## INSTRUCTIONS TO FOLLOW
Transcribe only what runs from the line containing "This screenshot has height=1314, width=851." through the end of the listing, line for line and exactly, and omit the pictures.

------

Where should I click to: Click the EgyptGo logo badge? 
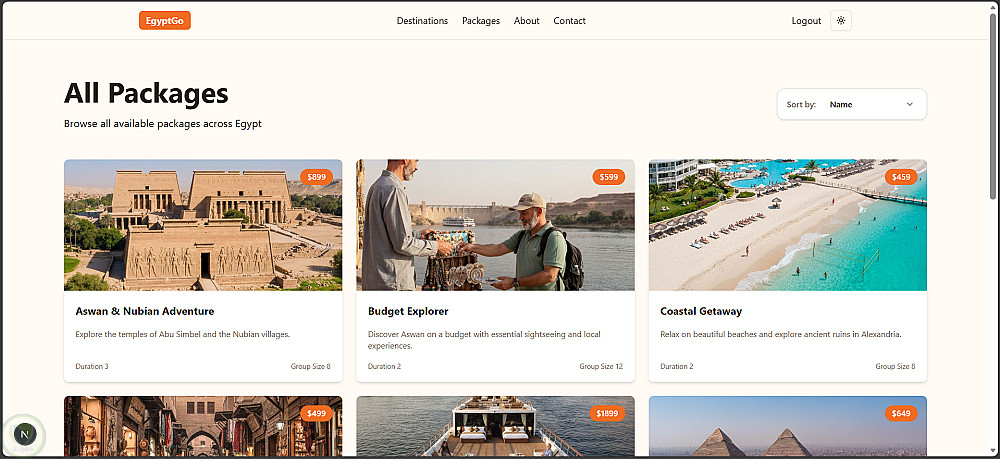pyautogui.click(x=165, y=20)

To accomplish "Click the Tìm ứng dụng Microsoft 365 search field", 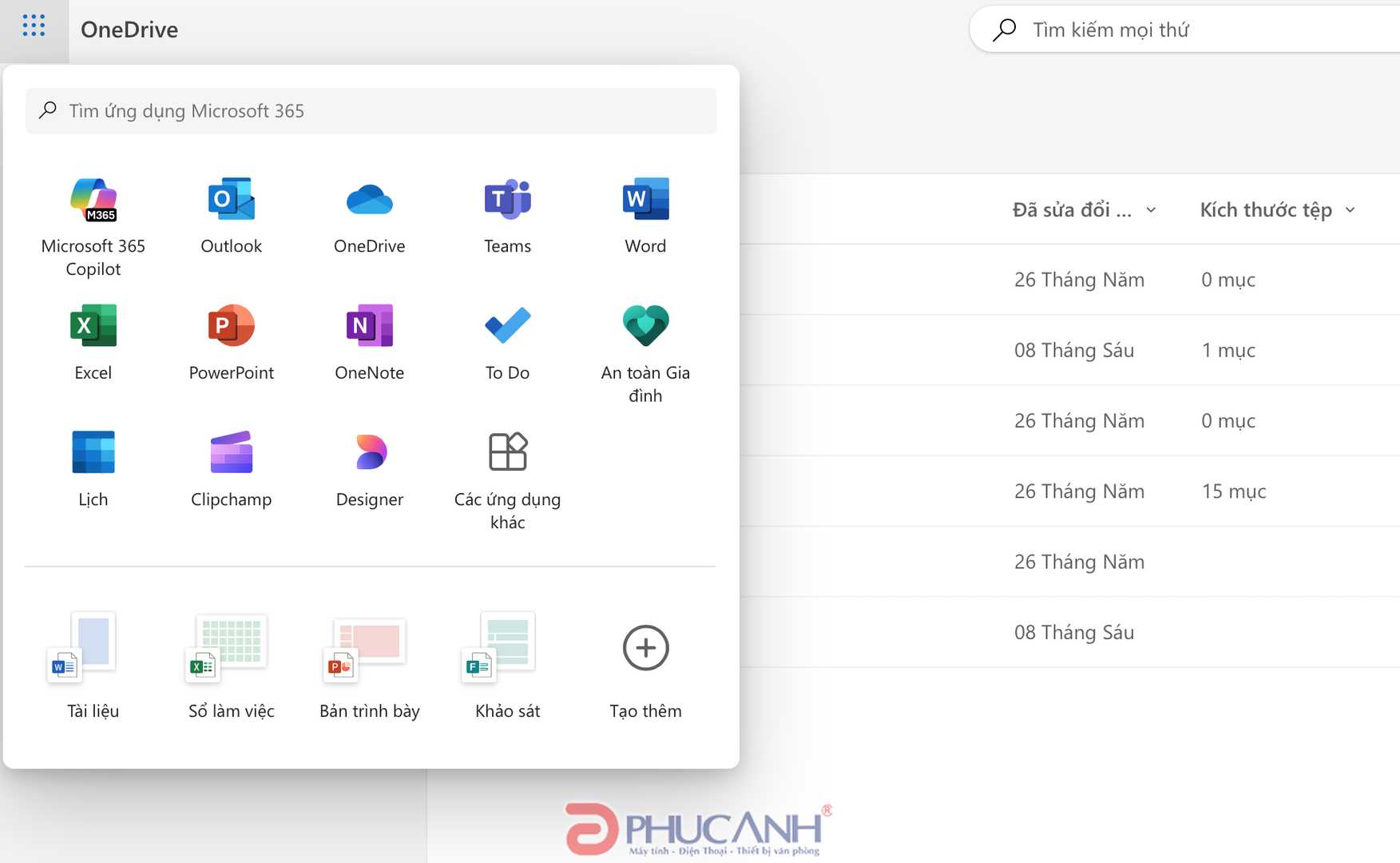I will tap(371, 111).
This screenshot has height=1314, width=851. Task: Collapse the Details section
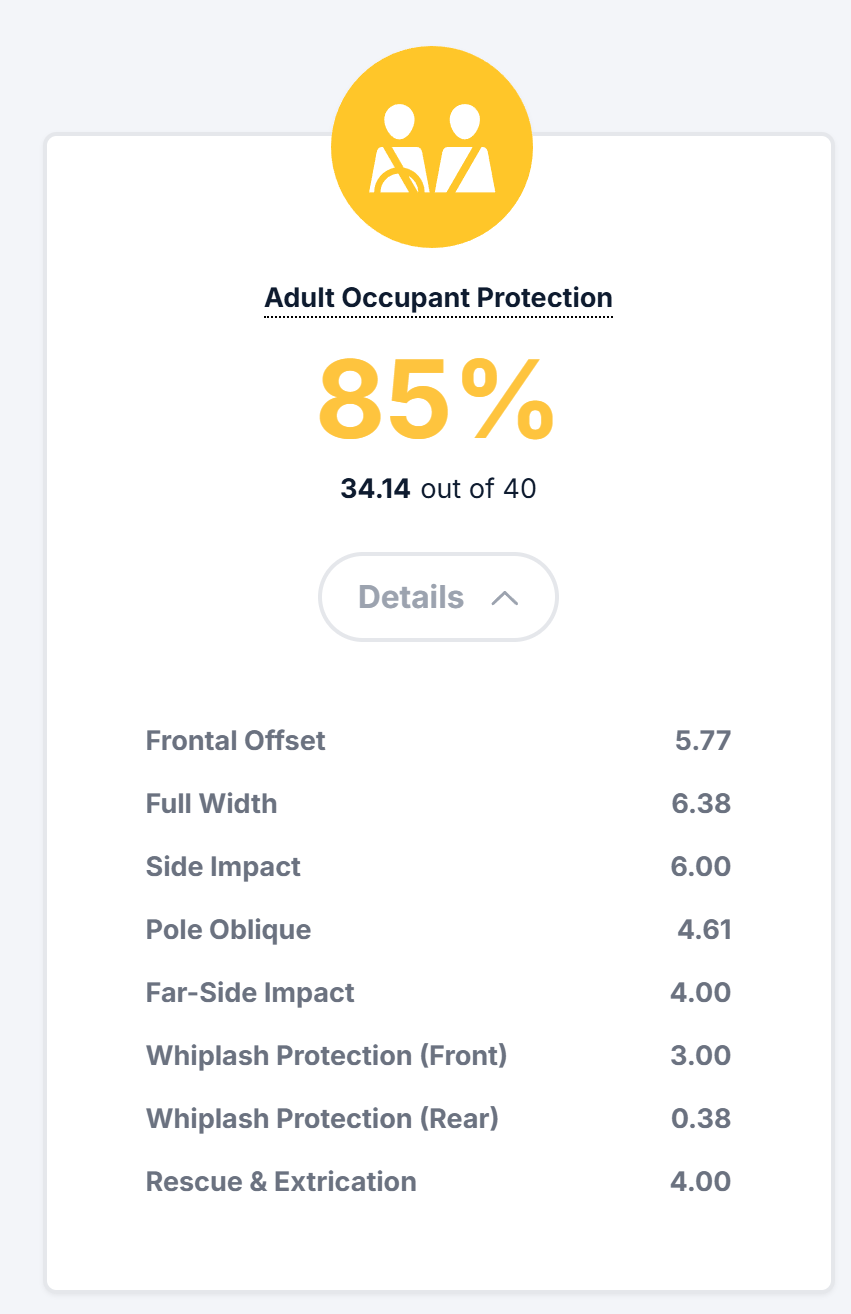click(x=438, y=597)
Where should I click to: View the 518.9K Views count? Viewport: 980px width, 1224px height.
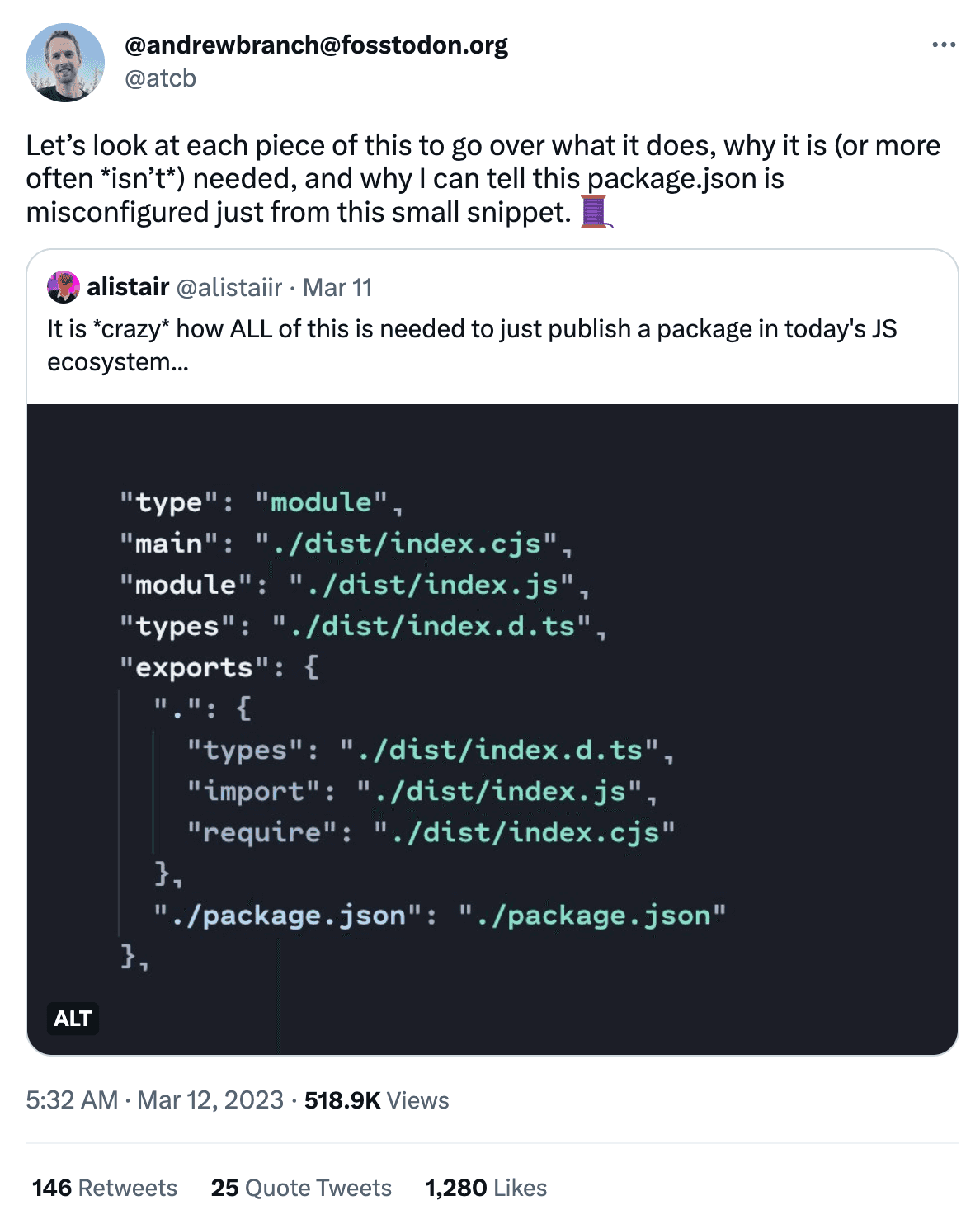pyautogui.click(x=377, y=1100)
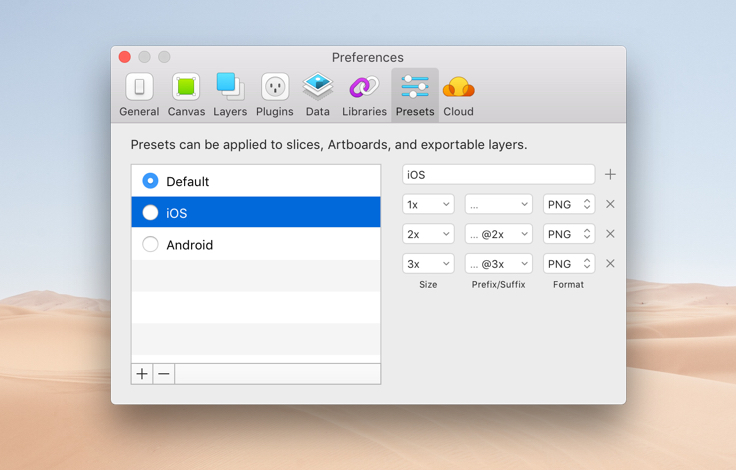Open the Libraries preferences pane
This screenshot has height=470, width=736.
364,95
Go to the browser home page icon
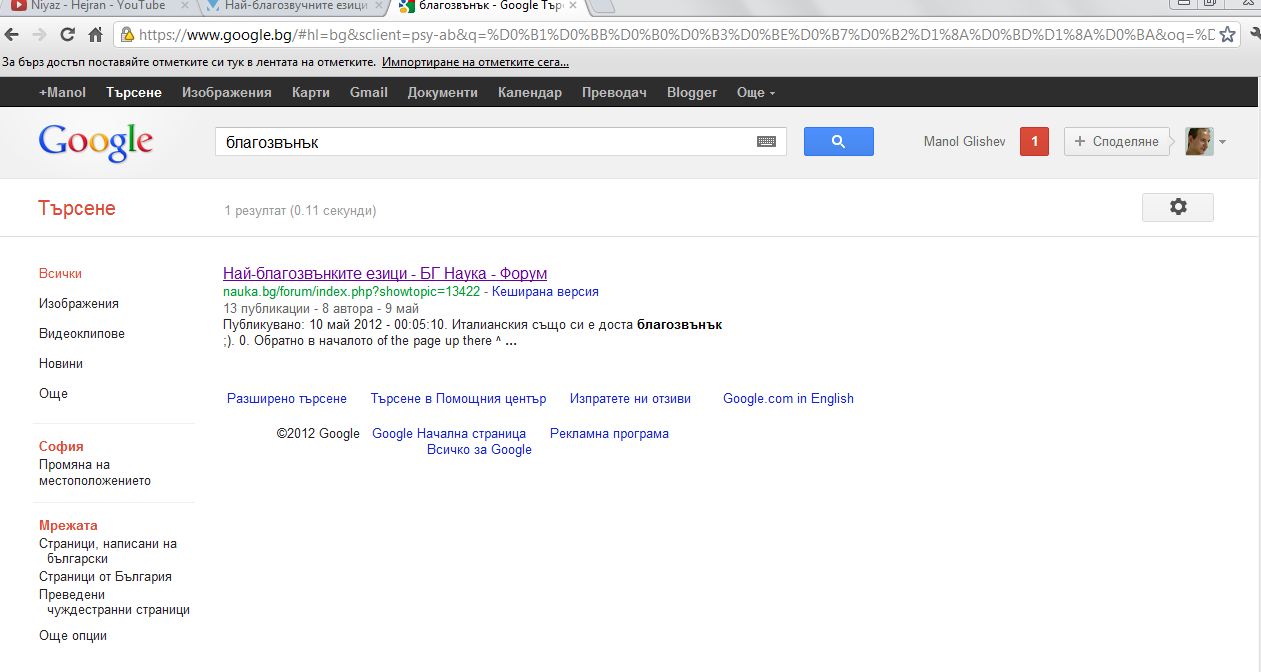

------

## EXPECTED OUTPUT
This screenshot has height=1314, width=851. Task: Collapse the Details section
click(x=438, y=597)
Where should I click to: View the 518.9K Views count? Viewport: 980px width, 1224px height.
pyautogui.click(x=377, y=1100)
Open the Libraries preferences pane
This screenshot has height=470, width=736.
364,95
Go to the browser home page icon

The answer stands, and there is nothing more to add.